My post tonight is inspired by a couple of things. I was reading my sister’s post on how we should always live for today because it may be our last. And it got me to thinking about how I should put that to be more of my life than other things that won’t last as long or won’t mean as much in the next day or two.
I have been thinking a lot about the people out there that I haven’t spent as much time with as I should or given my time to that I really needed to. My sister talked about her family and things going on there and it really brought tears to my eyes because it brought up things in my past that I haven’t really wanted to face and thoughts that I’ve had in the pit of my stomach…so bear with me this is going to take some time to write because I am trying not to break down in tears. And also be prepared this post could get long, I have a lot of feelings that I need to get out.

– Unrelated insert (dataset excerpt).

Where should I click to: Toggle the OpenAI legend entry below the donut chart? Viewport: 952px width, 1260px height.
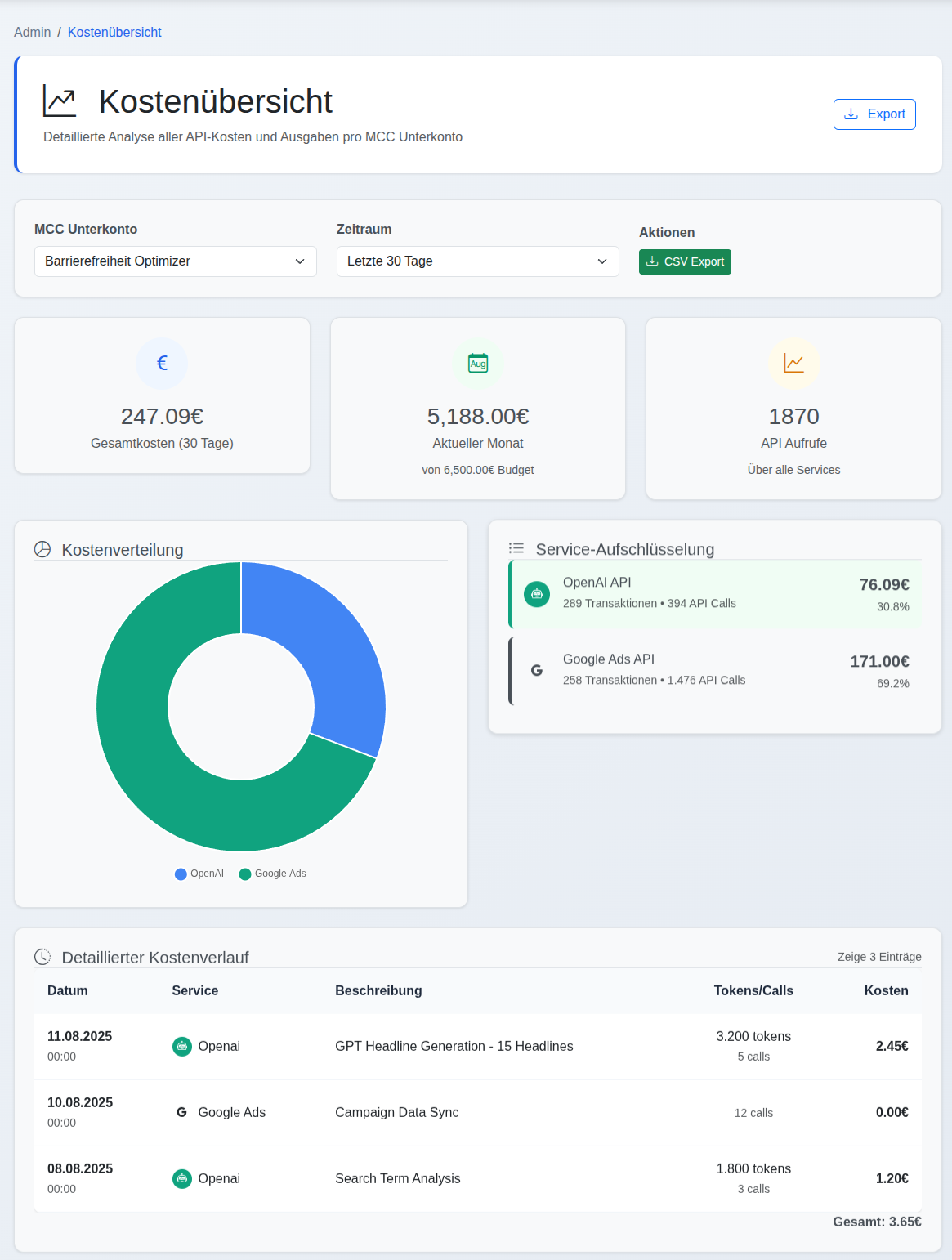(x=199, y=874)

When I was a senior in high school in February I received some news at work from my friend who told me that my friend Justin had been hurt in a car accident. The night that he was hurt it was very foggy, one of the worst fogs that we had ever had. School was even closed because of it. Well, that night he was coming home from a date and he stopped at a stop sign and as he was pulling forward to go home another car was unable to see the stop sign and t-boned him. He was in a coma and the pressure on his brain was too much for him, and he passed away. On February 6, 2005 is when he went Home to be with God. I had went to elementary, middle, and high school with Justin. I even lived one block away from him and rode the bus plenty of times with him, as well as we went to the same babysitter when we were in elementary school. The day that his funeral came I went to school, but my mother made sure that she called and let them know that I wouldn’t be at my afternoon classes because of his funeral. It was the one time where I sat in a room of people and we all came together. The one song that I remember requesting to be played was Puff Daddy ft. Faith Evans “Missing You”. And it is something that I will never forget. I felt like God was playing a disgusting joke on us, that he was taking this innocent man from our lives, stripping his family of their only son. I felt completely lost. And this wouldn’t be the first time.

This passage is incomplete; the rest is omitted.